A Distributed Multi-Robot Coordination Algorithm for Navigation in Tight Environments

This work presents a distributed method for multi-robot coordination based on nonlinear model predictive control (NMPC) and dual decomposition. Our approach allows the robots to coordinate in tight spaces (e.g., highway lanes, parking lots, warehouses, canals, etc.) by using a polytopic description of each robot's shape and formulating the collision avoidance as a dual optimization problem. Our method accommodates heterogeneous teams of robots (i.e., robots with different polytopic shapes and dynamic models can be part of the same team) and can be used to avoid collisions in $n$-dimensional spaces.
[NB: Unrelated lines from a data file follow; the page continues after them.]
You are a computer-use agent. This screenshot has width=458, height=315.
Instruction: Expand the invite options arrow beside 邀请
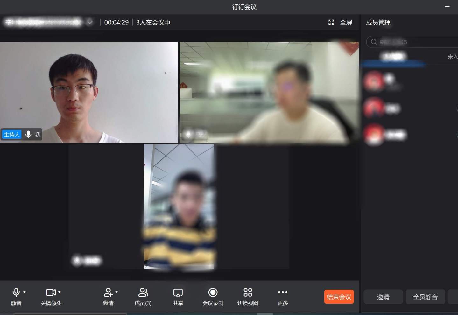[x=116, y=292]
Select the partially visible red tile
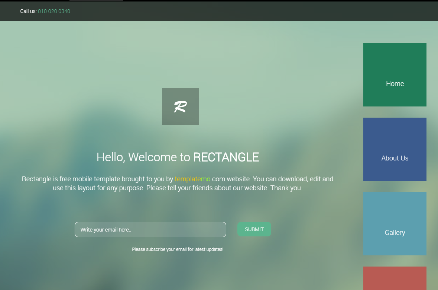 point(395,278)
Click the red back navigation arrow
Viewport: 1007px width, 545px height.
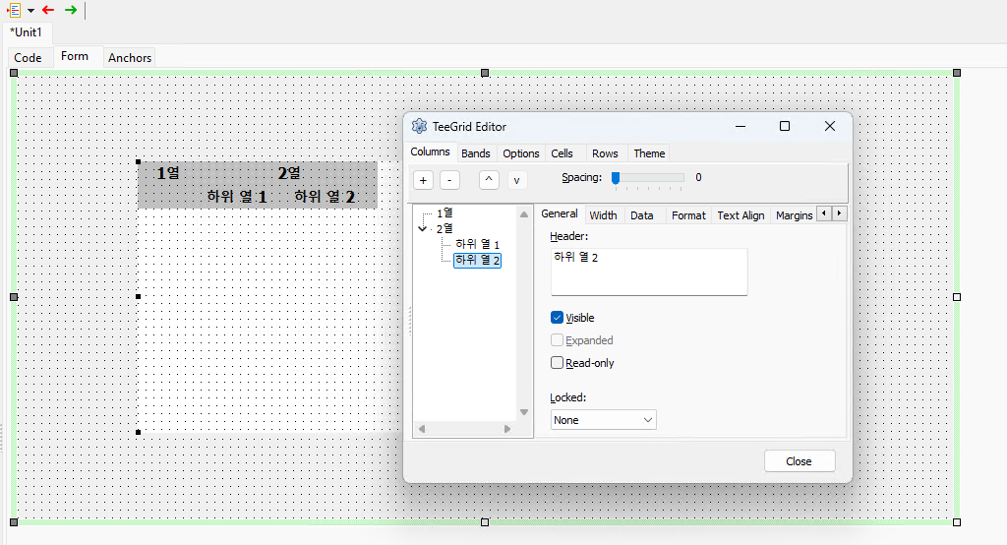coord(48,10)
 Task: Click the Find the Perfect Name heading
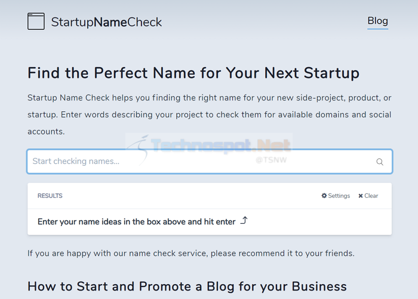click(193, 73)
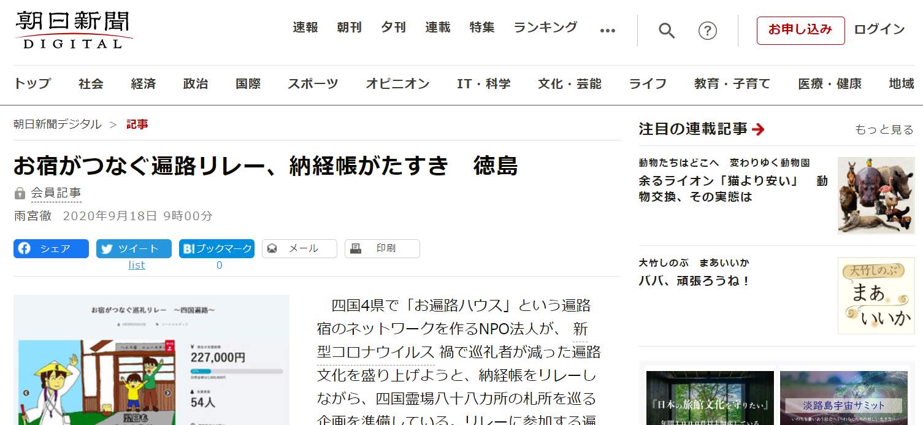The height and width of the screenshot is (425, 923).
Task: Click the Asahi Shimbun Digital logo
Action: tap(73, 29)
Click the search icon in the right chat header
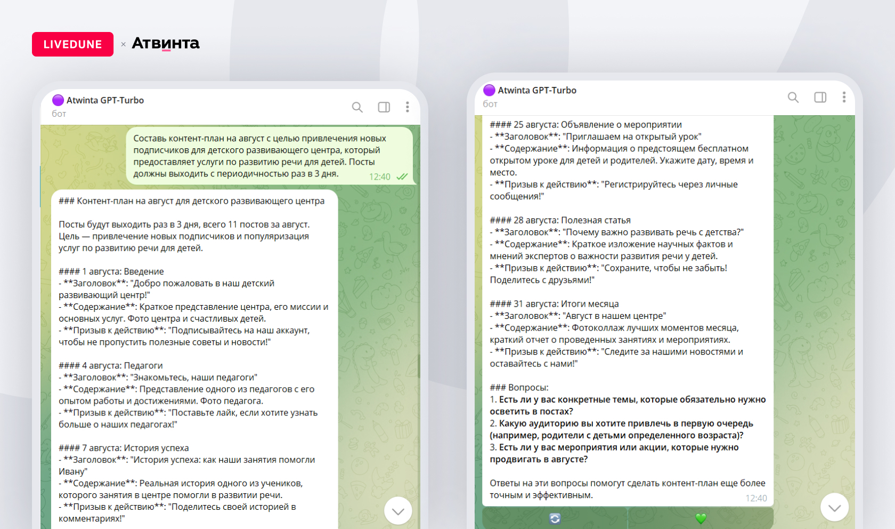Screen dimensions: 895x529 [x=793, y=97]
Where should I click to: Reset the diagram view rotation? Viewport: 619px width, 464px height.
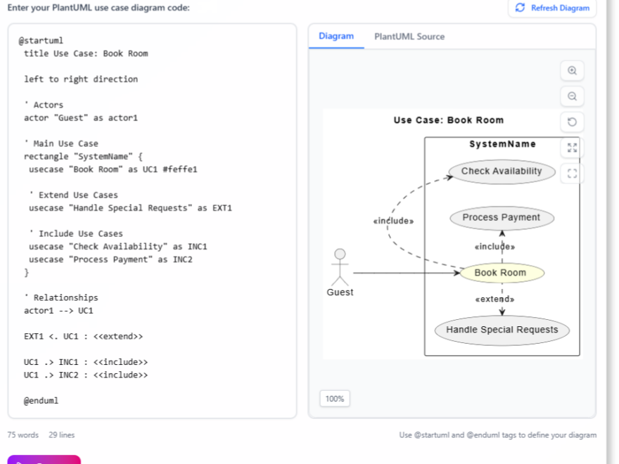572,122
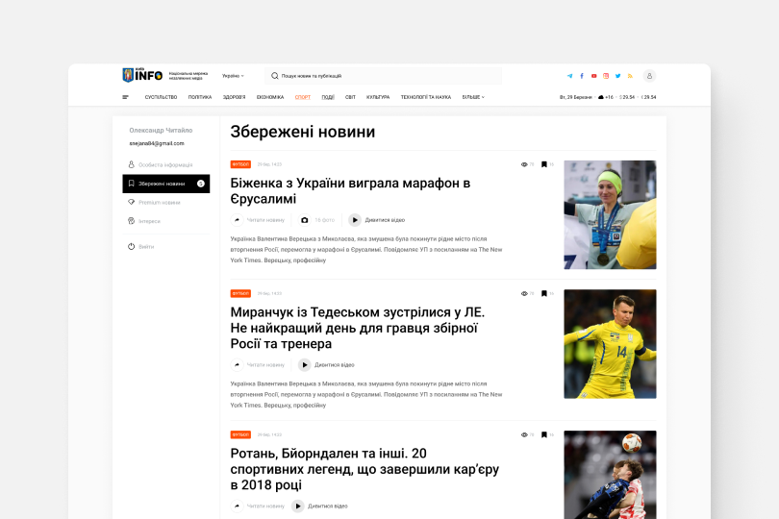Screen dimensions: 779x519
Task: Toggle bookmark on the Миранчук article
Action: pos(544,293)
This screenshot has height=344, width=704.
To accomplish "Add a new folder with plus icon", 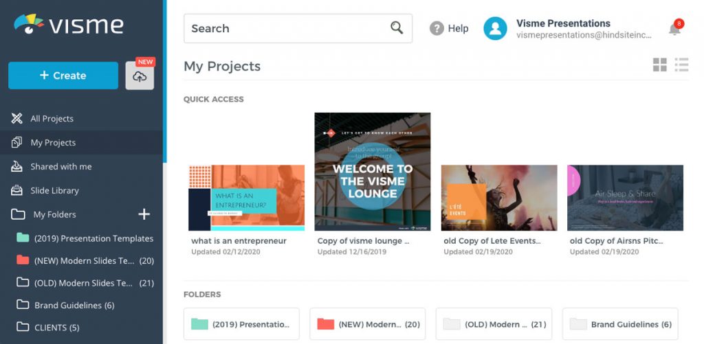I will coord(144,214).
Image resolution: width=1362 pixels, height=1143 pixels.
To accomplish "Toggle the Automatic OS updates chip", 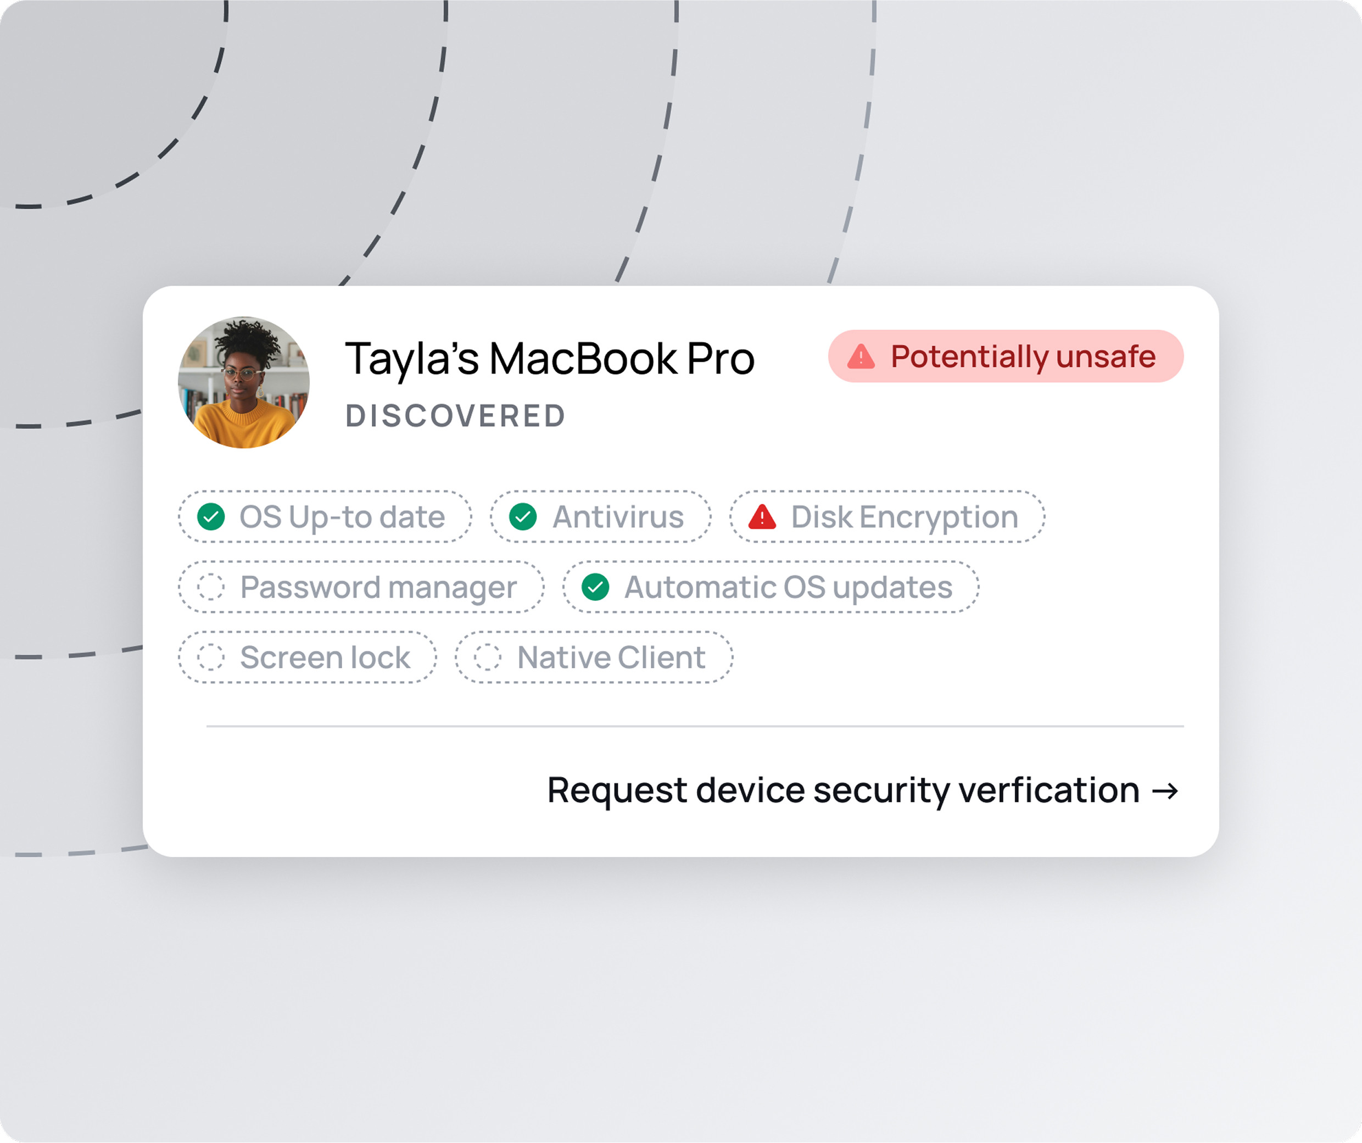I will click(771, 587).
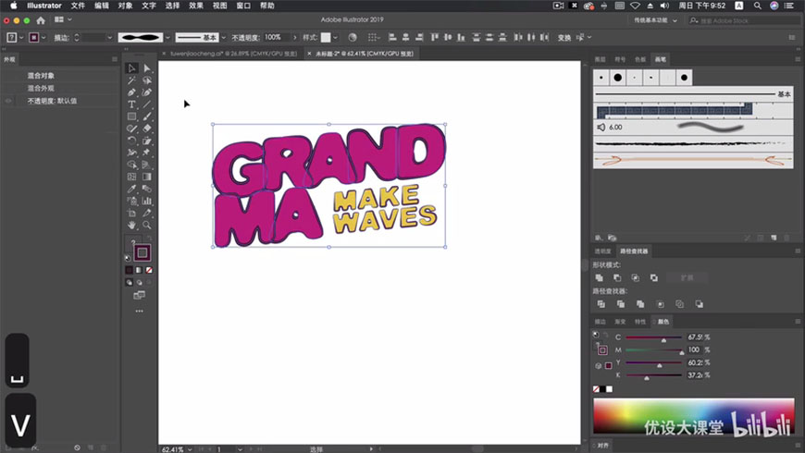Toggle visibility eye for 不透明度 appearance row
The image size is (805, 453).
(x=8, y=101)
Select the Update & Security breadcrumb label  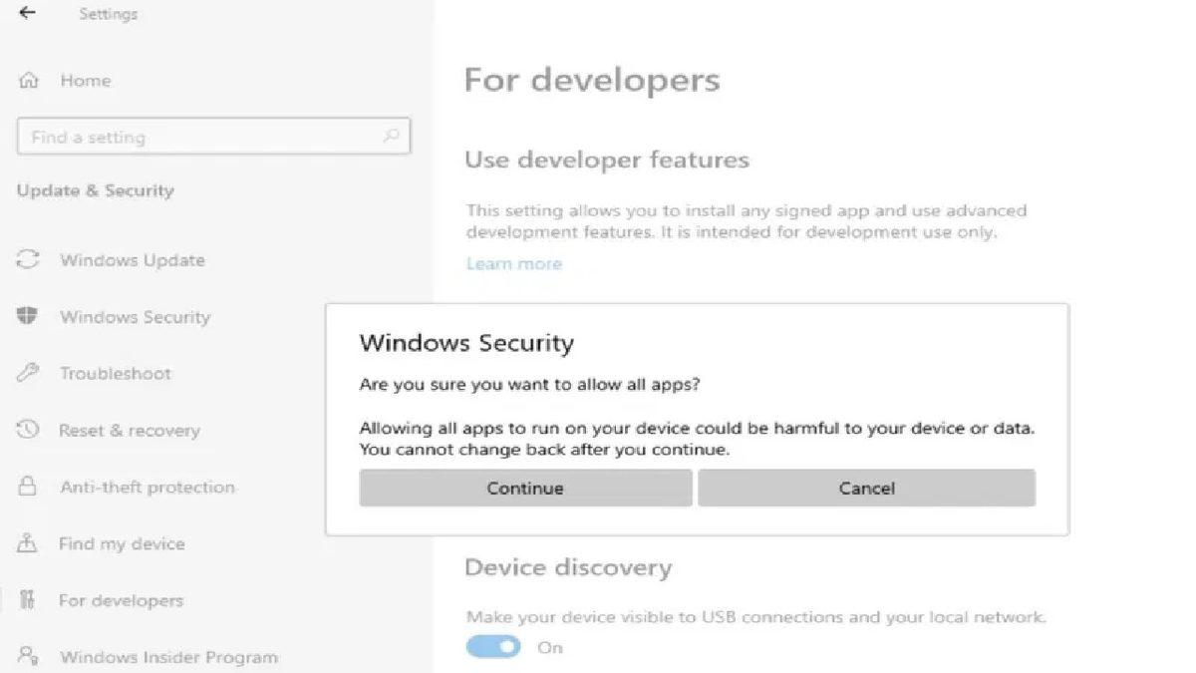coord(95,190)
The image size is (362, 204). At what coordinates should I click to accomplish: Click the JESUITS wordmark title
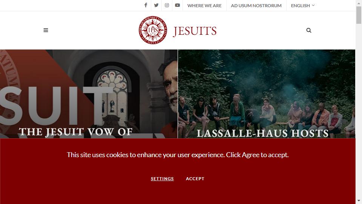click(195, 31)
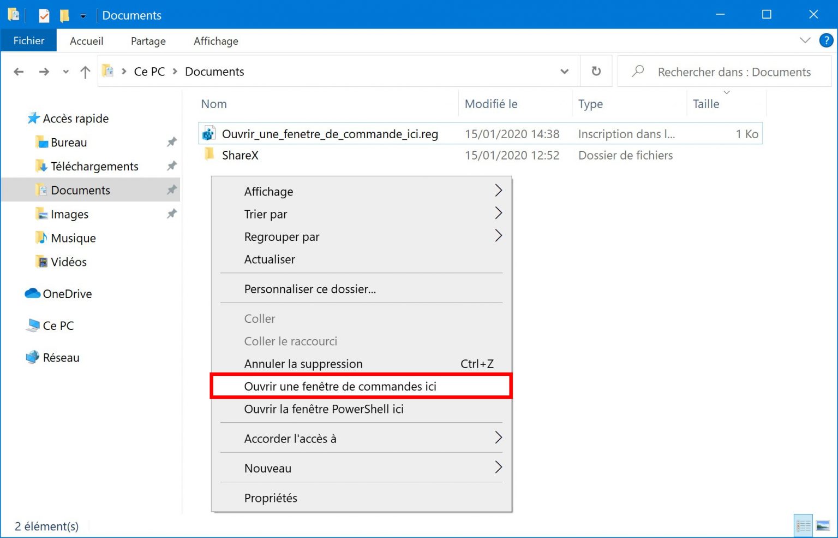The image size is (838, 538).
Task: Open the address bar history dropdown
Action: (x=565, y=72)
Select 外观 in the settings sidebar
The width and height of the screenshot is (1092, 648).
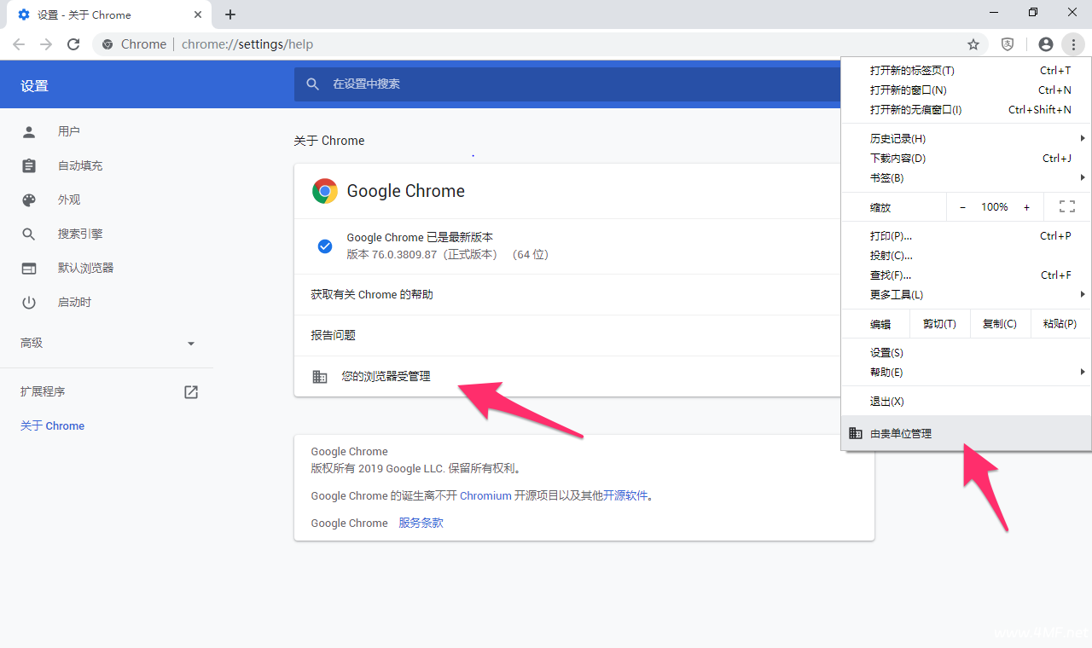coord(69,200)
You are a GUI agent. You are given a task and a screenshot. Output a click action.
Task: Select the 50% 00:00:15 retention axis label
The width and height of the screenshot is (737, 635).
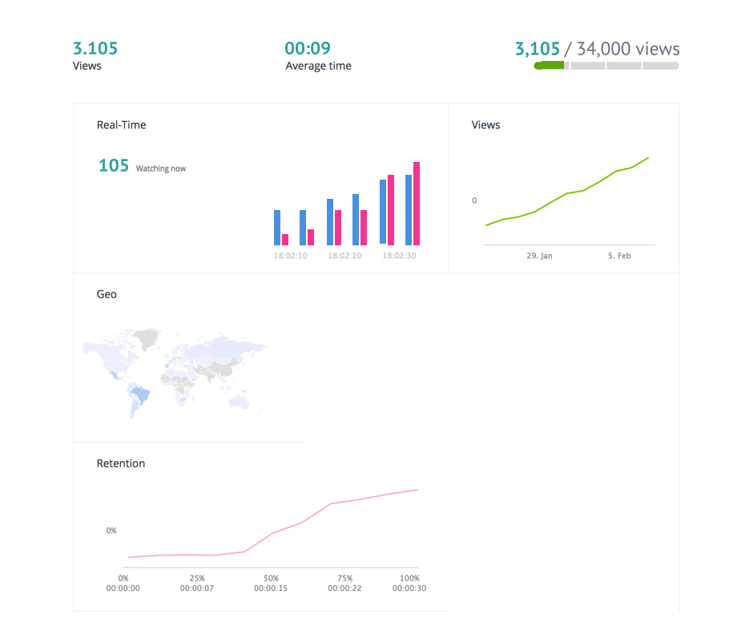(x=272, y=583)
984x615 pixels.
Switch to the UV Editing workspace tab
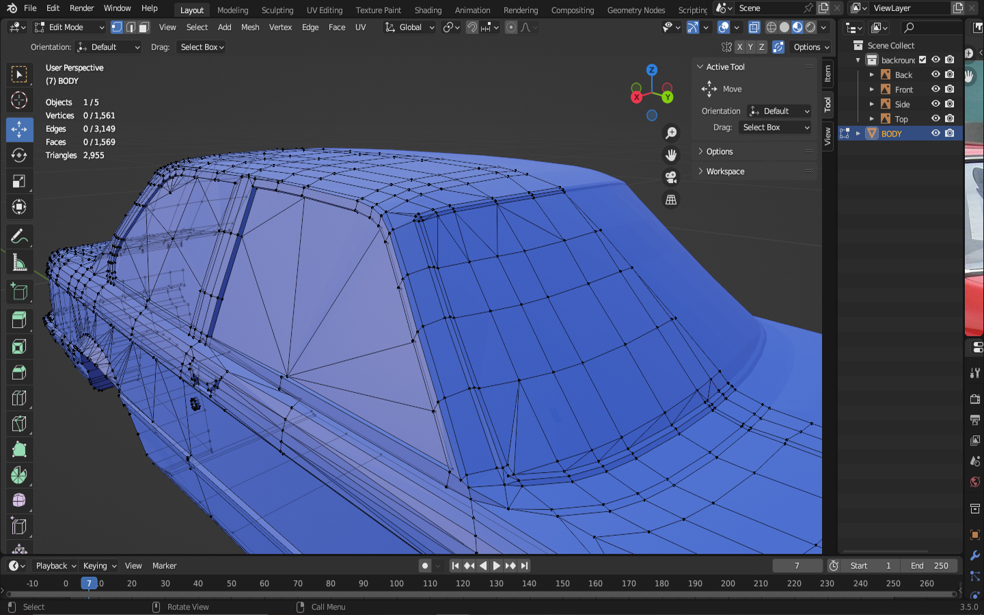point(324,10)
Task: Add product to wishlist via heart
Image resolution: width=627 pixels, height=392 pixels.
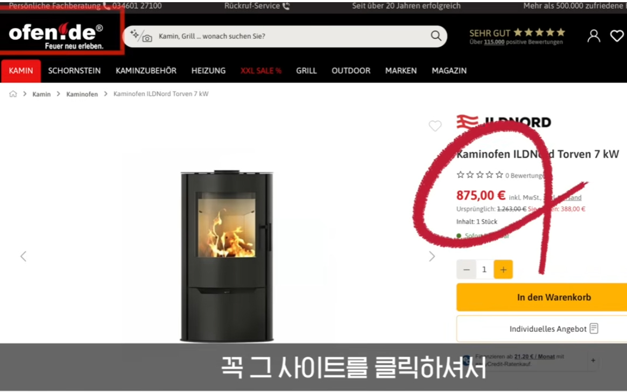Action: pos(435,126)
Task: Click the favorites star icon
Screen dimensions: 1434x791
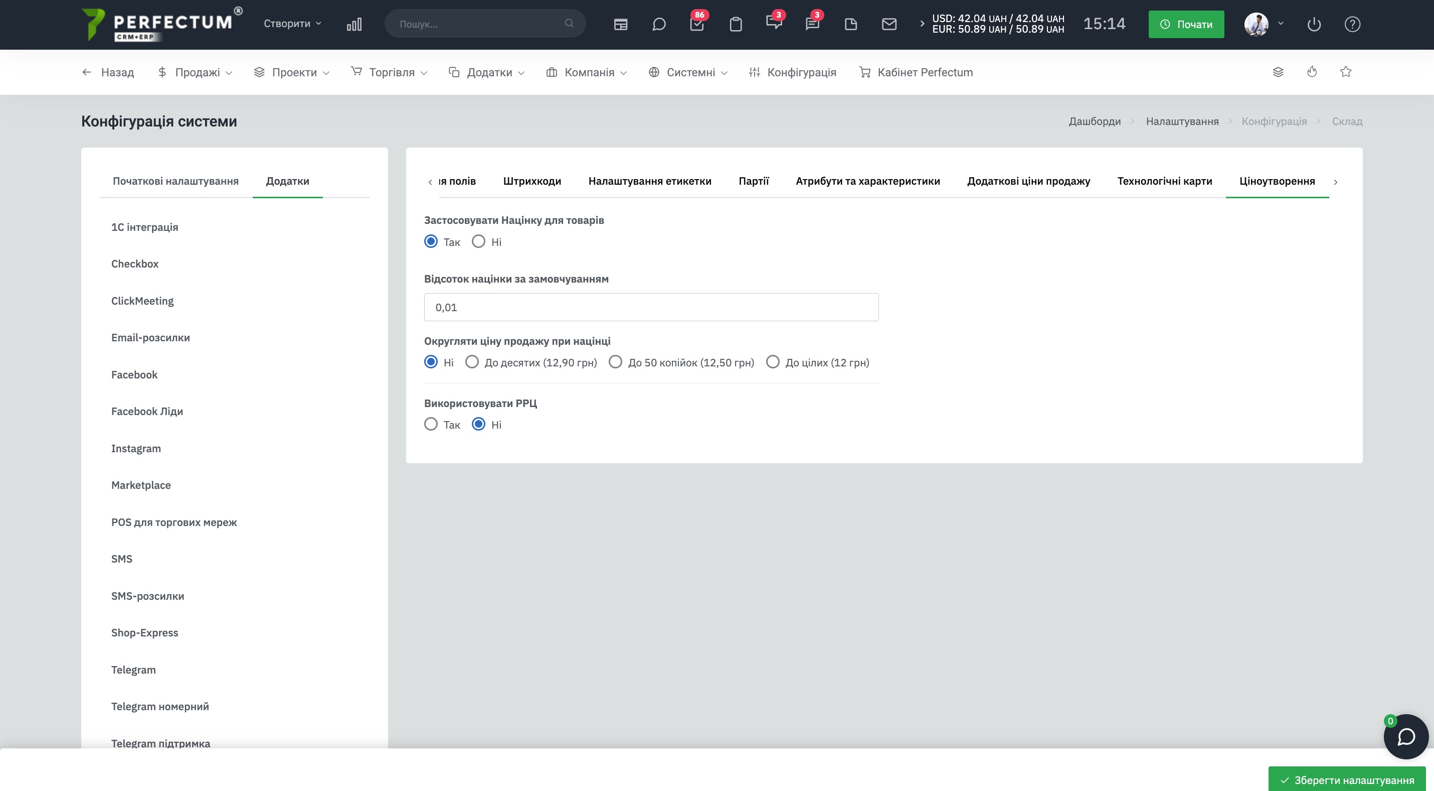Action: tap(1345, 72)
Starting from a centralized implementation of the NMPC problem, we show how to exploit the problem structure to allow the robots to cooperate (while communicating their intentions to the neighbors) and compute collision-free paths in a distributed way in real time. By relying on a bi-level optimization scheme, our design decouples the optimization of the robot states and of the collision-avoidance variables to create real time coordination strategies. Finally, we apply our method for the autonomous navigation of a platoon of connected vehicles on a simulation setting. We compare our design with the centralized NMPC design to show the computational benefits of the proposed distributed algorithm. In addition, we demonstrate our method for coordination of a heterogeneous team of robots (with different polytopic shapes).